Privacy first. The Image Resizer runs entirely in your browser. The image never leaves the page.
Use the Image Resizer for blog covers, social posts and screenshots. Pair it with the Image Compressor when file size also matters.
Open the tool: Image Resizer →
One photo, seven destinations: a resizing workflow
A single product photo from a modern phone arrives as roughly 4000 x 3000 pixels and 3-4 MB... correct for none of its destinations. Follow it through a real publishing day. The website hero crop wants 1920 wide. The article inline version wants 1000. The Open Graph card... what social platforms display when the link is shared... wants exactly 1200 x 630, which means a deliberate crop, not a squeeze, because 4:3 does not become 1.91:1 without choosing what to lose. Instagram takes the 1080 x 1350 portrait crop. The email newsletter wants 600 wide or mobile clients will scroll horizontally forever. The marketplace listing demands its own square. And the original goes into storage untouched, because every one of these is a one-way trip.

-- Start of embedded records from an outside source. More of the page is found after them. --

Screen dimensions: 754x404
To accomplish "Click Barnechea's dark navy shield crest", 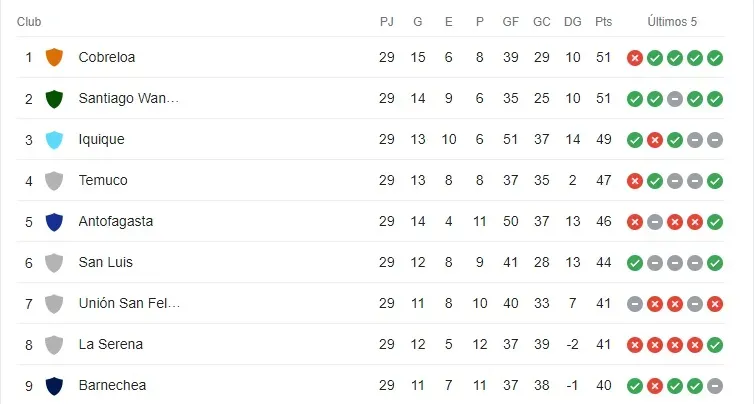I will [x=55, y=385].
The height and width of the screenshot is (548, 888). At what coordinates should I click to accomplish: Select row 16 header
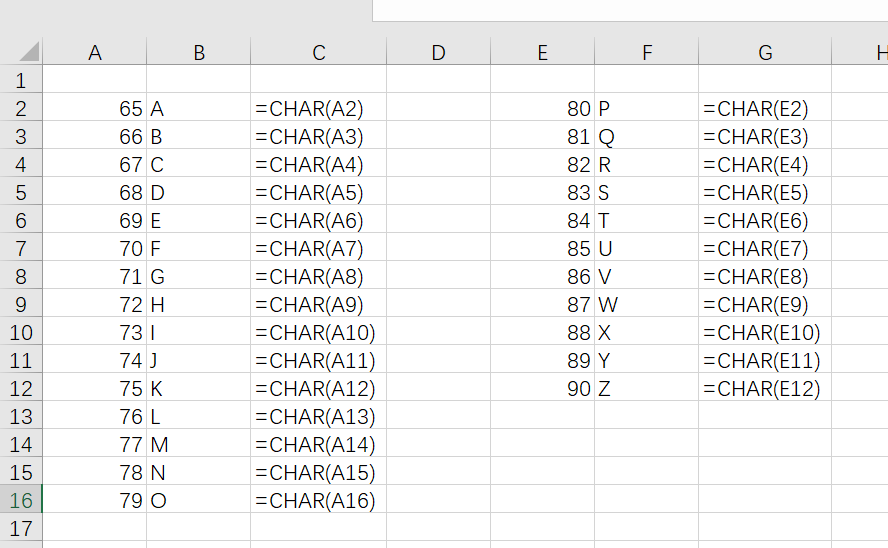(x=21, y=500)
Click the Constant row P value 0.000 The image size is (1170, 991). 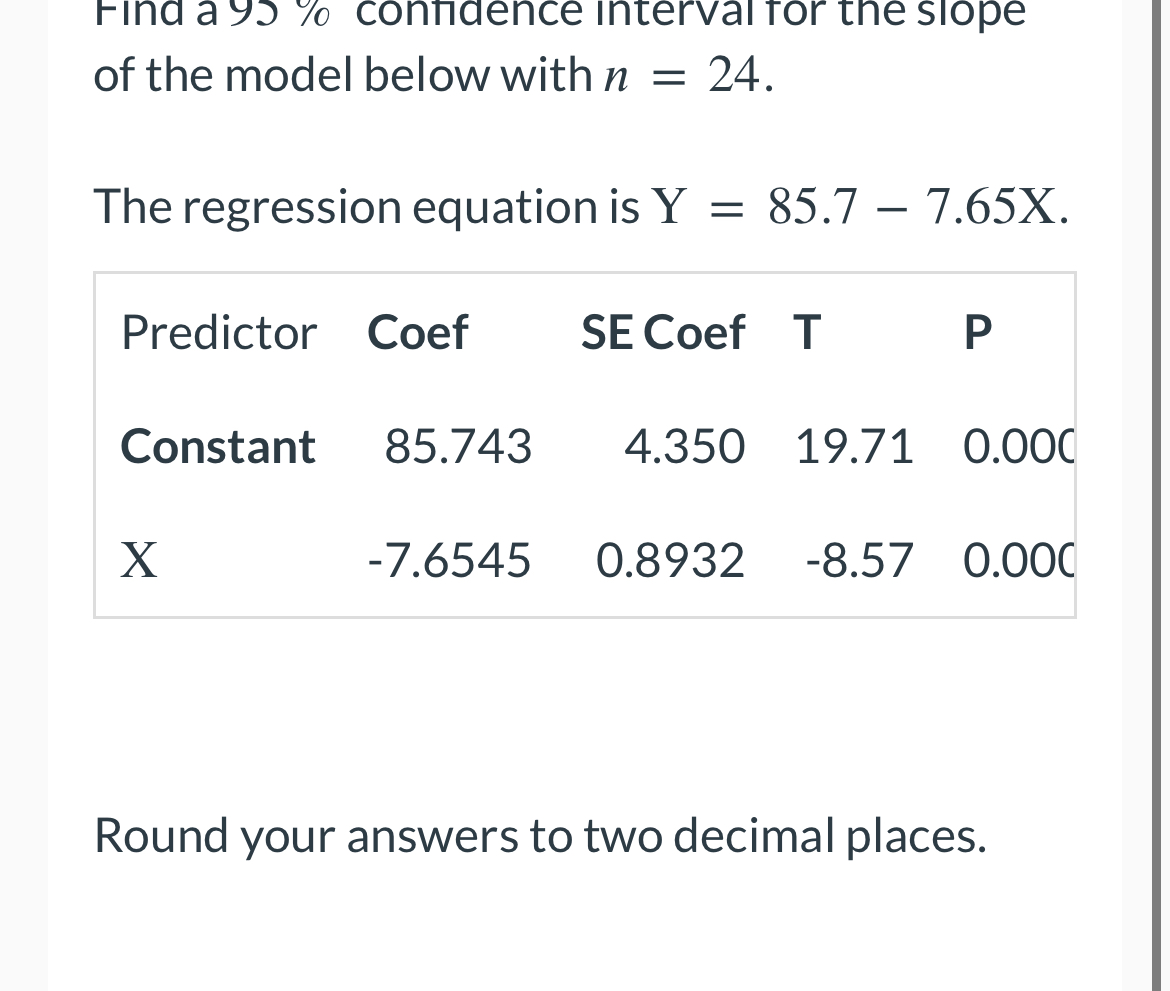(1019, 446)
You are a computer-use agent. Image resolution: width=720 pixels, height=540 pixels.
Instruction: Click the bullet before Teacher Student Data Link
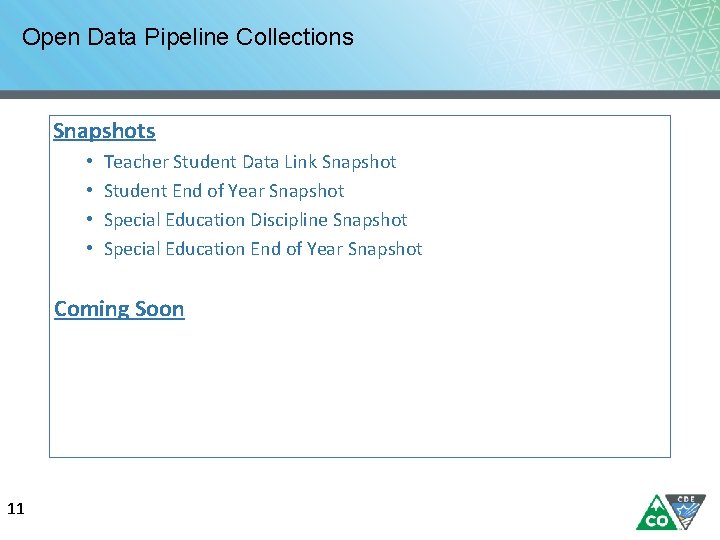pos(90,162)
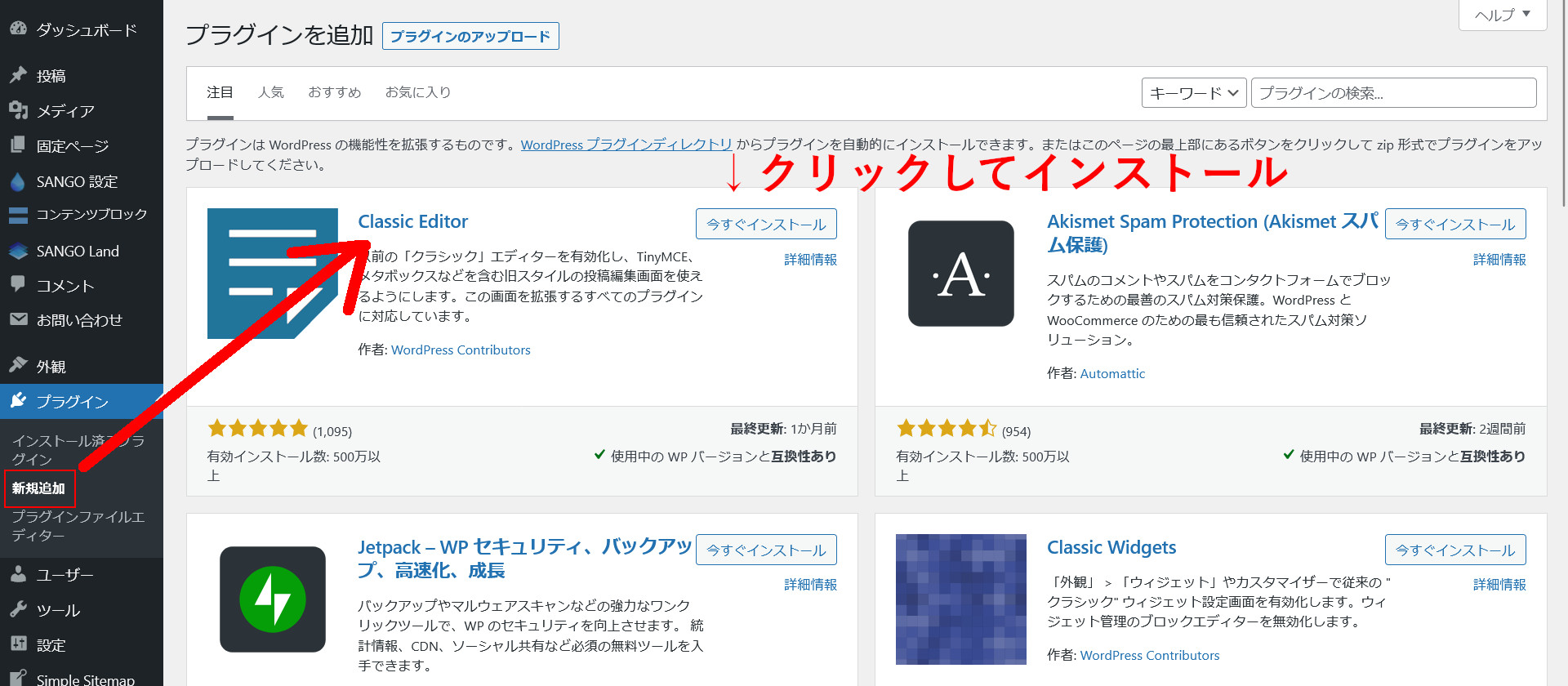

Two rules keep the workflow sane. Crop before scaling: decide composition at full resolution where detail is visible, then resize the crop to target dimensions. And always derive from the stored original, never from a previous derivative... the 600-wide email version upscaled for next month's banner is how soft, smeared marketing images happen.
The whole sequence takes ten minutes with a resizer and produces images that look intentional in every slot. The alternative... uploading the 4 MB original everywhere and letting each platform mangle it... takes two minutes and looks like it.